AIG: Ex-leader plundered retirement plan

? The former top executive of American International Group Inc. plundered an AIG retirement program of billions of dollars because he was angry at being forced out of the company, a lawyer for AIG told jurors Monday at the start of a civil trial.

Attorney Theodore Wells told the jury in Manhattan that former AIG Chief Executive Officer Maurice “Hank” Greenberg improperly took $4.3 billion in stock from the company in 2005, after he was ousted by the company amid investigations of accounting irregularities.

“Hank Greenberg was mad. He was angry,” Wells said in U.S. District Court of the emotional state of the man who, over a 35-year-career, built AIG from a small company into the world’s largest insurance provider. He said the saga is a story of “anger, betrayal and cover-up.”

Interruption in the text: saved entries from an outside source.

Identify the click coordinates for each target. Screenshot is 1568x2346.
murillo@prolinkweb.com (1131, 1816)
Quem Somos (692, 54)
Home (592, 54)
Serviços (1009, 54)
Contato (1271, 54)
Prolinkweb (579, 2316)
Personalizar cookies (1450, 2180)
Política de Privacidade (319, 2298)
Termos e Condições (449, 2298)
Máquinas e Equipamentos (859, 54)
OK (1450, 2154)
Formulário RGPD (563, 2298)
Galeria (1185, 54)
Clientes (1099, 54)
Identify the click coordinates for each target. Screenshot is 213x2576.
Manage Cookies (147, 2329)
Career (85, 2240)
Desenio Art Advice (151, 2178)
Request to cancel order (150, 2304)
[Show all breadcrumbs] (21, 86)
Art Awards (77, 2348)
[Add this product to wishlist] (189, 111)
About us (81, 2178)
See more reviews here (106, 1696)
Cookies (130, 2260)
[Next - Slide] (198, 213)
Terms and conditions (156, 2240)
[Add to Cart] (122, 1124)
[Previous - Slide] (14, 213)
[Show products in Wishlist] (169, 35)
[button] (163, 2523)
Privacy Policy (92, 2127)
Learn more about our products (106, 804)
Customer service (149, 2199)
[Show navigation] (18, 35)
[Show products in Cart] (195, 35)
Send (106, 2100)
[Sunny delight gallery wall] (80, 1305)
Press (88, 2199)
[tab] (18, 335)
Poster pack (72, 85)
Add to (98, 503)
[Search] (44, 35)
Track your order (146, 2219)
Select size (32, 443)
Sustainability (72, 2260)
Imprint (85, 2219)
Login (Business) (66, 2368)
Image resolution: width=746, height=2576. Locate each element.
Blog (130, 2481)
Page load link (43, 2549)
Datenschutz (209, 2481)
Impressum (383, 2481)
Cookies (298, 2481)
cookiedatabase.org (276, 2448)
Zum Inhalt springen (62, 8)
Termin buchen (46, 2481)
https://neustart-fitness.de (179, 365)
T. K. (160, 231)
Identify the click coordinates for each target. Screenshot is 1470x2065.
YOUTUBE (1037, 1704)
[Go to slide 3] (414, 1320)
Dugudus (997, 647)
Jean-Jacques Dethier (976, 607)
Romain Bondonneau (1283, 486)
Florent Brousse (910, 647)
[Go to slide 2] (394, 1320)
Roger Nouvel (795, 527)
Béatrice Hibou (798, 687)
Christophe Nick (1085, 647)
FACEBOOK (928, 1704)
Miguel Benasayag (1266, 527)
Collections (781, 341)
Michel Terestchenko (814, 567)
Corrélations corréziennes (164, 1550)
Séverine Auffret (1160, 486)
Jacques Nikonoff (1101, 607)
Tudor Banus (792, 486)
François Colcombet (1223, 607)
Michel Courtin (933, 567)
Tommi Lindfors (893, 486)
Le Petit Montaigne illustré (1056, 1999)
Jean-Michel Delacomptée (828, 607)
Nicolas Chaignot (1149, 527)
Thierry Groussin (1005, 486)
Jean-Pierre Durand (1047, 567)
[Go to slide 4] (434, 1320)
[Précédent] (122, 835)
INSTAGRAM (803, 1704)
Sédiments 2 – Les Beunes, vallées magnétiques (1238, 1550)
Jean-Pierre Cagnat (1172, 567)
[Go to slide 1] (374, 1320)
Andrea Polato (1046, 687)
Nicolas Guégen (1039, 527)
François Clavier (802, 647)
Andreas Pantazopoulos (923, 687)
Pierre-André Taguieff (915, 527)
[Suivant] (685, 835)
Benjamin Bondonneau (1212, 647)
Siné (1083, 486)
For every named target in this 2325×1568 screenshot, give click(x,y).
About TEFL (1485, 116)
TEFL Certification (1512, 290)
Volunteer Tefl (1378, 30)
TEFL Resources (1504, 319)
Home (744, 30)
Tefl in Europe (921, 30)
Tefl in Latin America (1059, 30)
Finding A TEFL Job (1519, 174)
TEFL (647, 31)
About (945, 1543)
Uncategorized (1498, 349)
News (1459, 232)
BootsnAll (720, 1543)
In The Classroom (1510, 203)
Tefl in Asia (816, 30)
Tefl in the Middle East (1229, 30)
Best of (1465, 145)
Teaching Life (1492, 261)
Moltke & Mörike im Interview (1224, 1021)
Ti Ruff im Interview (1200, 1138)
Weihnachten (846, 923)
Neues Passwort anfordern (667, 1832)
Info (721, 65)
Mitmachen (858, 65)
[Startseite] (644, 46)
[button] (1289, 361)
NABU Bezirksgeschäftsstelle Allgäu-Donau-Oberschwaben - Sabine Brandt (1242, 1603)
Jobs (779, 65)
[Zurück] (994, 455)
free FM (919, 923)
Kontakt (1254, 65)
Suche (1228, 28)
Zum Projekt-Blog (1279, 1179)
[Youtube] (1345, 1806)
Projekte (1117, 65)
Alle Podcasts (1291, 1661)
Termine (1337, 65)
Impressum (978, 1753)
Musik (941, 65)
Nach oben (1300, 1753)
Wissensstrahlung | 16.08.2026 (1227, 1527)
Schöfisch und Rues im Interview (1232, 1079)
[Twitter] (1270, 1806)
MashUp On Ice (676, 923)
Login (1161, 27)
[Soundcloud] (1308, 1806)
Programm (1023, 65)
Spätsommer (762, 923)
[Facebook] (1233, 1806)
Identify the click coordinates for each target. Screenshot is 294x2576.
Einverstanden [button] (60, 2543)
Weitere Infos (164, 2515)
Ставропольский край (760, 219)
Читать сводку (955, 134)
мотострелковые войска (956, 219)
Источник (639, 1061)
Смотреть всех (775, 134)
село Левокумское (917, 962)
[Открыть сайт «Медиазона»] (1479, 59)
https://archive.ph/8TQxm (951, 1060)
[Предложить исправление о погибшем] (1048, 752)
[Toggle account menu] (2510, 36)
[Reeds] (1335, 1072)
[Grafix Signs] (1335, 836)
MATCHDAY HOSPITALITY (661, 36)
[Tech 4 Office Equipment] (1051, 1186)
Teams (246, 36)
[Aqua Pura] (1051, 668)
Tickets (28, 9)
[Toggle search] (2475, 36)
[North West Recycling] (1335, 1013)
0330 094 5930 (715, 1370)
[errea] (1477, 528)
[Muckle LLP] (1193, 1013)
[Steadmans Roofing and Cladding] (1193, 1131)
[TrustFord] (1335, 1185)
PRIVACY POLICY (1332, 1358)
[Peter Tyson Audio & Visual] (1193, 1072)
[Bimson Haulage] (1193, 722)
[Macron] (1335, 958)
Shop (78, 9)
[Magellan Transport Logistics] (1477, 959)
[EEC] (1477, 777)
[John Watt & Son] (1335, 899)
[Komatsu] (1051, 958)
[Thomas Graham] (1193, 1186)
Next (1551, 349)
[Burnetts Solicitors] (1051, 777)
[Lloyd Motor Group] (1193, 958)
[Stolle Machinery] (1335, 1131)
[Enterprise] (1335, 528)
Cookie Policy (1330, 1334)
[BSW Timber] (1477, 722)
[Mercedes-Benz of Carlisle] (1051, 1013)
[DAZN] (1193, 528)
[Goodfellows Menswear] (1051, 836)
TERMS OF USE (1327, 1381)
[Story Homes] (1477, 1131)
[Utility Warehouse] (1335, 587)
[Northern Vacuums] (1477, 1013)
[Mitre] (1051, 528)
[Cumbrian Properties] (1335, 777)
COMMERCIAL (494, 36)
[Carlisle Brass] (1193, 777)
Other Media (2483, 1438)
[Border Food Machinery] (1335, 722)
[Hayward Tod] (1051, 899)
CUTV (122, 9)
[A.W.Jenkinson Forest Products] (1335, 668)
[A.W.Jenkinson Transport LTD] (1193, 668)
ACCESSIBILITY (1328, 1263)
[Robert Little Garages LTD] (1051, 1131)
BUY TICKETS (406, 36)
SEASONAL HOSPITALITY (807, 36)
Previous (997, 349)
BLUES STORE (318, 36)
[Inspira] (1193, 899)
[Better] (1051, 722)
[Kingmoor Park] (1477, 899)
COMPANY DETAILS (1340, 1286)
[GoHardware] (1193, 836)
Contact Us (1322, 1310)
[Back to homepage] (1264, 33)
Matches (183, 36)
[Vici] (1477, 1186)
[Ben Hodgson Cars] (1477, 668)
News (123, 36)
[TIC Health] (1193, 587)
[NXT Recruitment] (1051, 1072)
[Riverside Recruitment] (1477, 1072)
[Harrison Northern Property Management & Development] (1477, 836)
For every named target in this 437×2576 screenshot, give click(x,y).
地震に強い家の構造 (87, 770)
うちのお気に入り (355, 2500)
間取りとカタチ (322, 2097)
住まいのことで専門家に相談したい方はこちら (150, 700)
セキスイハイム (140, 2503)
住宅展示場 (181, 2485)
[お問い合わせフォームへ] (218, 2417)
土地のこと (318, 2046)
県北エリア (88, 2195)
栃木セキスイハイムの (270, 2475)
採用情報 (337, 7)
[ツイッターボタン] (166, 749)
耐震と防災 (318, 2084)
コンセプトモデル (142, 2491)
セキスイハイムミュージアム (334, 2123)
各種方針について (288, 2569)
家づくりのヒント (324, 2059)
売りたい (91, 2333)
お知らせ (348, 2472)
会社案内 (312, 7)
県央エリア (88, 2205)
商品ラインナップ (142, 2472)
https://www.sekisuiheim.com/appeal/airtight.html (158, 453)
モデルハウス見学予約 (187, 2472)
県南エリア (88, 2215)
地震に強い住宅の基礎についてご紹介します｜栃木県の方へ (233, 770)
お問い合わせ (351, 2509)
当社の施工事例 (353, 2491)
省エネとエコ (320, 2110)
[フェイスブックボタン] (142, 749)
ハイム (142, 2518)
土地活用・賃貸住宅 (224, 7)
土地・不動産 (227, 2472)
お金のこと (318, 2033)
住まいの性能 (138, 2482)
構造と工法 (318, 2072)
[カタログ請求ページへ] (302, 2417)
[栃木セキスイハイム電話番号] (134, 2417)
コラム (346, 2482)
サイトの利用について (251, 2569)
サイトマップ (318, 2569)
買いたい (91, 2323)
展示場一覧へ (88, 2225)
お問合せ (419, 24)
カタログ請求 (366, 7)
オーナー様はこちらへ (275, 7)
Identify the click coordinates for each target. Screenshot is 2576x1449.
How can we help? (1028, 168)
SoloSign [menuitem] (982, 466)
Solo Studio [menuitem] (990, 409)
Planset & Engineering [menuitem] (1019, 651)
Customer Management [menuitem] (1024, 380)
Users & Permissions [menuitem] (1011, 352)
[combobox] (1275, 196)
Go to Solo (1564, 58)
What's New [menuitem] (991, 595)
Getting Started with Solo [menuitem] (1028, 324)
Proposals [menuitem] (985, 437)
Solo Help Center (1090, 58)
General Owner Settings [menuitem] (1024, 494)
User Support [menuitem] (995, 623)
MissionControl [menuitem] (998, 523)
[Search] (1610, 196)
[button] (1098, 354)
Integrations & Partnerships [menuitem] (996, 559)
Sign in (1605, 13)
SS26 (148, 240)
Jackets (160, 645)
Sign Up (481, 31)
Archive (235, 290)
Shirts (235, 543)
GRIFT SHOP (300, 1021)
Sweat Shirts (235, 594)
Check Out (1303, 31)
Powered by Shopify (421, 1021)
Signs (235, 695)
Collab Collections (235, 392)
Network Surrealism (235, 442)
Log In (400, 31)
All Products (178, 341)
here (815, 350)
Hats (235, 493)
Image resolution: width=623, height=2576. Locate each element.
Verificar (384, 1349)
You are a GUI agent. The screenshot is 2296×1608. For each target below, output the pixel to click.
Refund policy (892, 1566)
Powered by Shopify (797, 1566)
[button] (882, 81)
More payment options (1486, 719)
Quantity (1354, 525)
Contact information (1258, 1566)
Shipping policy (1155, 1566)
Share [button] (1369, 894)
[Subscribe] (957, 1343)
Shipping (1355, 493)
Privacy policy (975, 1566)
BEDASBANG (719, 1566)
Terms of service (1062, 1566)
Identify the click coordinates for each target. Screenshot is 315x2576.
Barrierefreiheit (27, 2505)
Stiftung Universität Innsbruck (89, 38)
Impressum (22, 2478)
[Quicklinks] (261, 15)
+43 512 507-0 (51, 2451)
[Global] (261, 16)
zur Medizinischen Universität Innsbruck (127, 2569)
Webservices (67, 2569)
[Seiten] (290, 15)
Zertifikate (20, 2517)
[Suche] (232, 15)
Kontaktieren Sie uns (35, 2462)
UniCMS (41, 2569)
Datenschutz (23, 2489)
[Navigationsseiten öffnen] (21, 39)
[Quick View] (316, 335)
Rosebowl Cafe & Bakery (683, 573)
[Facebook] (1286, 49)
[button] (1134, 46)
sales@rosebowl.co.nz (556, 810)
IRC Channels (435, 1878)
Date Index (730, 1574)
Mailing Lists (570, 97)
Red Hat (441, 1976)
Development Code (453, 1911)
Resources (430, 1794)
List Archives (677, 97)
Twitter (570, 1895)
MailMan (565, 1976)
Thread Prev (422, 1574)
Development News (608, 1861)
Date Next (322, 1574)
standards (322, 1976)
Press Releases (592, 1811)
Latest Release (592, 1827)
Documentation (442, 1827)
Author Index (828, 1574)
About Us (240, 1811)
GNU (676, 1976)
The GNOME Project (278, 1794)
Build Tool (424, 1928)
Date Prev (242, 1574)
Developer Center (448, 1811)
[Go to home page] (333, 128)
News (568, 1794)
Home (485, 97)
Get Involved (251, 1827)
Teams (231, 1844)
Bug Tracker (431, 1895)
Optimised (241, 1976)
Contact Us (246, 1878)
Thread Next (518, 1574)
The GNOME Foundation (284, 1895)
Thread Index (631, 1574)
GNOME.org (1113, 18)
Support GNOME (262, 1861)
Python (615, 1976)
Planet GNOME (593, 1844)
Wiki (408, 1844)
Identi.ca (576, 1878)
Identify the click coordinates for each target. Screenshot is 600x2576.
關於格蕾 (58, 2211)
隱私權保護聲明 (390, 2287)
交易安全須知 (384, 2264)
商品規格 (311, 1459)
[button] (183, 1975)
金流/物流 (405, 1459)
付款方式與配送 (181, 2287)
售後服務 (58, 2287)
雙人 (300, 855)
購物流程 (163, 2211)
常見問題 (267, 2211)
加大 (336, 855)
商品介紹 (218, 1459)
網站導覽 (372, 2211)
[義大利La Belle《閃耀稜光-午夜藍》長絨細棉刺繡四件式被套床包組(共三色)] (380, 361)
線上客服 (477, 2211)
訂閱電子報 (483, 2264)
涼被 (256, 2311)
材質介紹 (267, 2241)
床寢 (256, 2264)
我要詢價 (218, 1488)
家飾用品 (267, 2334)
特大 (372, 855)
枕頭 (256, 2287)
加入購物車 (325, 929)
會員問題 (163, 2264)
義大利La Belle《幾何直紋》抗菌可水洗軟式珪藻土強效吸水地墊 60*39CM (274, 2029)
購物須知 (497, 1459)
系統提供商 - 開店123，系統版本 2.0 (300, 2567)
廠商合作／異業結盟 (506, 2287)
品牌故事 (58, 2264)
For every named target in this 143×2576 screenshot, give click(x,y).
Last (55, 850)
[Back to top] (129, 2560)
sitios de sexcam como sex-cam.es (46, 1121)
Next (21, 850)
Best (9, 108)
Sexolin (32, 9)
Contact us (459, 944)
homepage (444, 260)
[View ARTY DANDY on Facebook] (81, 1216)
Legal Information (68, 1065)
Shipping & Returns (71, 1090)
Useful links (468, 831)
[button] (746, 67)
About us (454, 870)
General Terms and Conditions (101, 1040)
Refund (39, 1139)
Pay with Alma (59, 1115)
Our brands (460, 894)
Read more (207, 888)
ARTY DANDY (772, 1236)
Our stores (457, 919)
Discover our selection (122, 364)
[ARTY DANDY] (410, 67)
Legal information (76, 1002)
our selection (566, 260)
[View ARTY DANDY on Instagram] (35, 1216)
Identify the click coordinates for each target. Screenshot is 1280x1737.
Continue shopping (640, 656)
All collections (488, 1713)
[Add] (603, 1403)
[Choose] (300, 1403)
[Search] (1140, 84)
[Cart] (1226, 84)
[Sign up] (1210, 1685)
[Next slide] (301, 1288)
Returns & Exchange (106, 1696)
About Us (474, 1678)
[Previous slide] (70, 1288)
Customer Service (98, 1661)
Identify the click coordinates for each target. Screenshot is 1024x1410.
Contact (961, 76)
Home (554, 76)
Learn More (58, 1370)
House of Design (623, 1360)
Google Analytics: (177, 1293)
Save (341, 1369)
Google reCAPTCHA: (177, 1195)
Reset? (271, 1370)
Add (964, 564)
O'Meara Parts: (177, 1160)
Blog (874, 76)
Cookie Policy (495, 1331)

Wells said that Greenberg, within weeks of being forced out in mid-2005, gave the go-ahead for tens of millions shares to be sold from a trust fund. The fund was set up decades ago to provide incentive bonuses to a select group of AIG management and highly compensated employees that they would receive upon their retirement.

Wells showed the jury several clips of Greenberg speaking on videotape about the responsibilities of the trust fund. He called it Greenberg’s “videotaped confession.”

Wells asked the jury to award AIG $4.276 billion and 185 million AIG shares.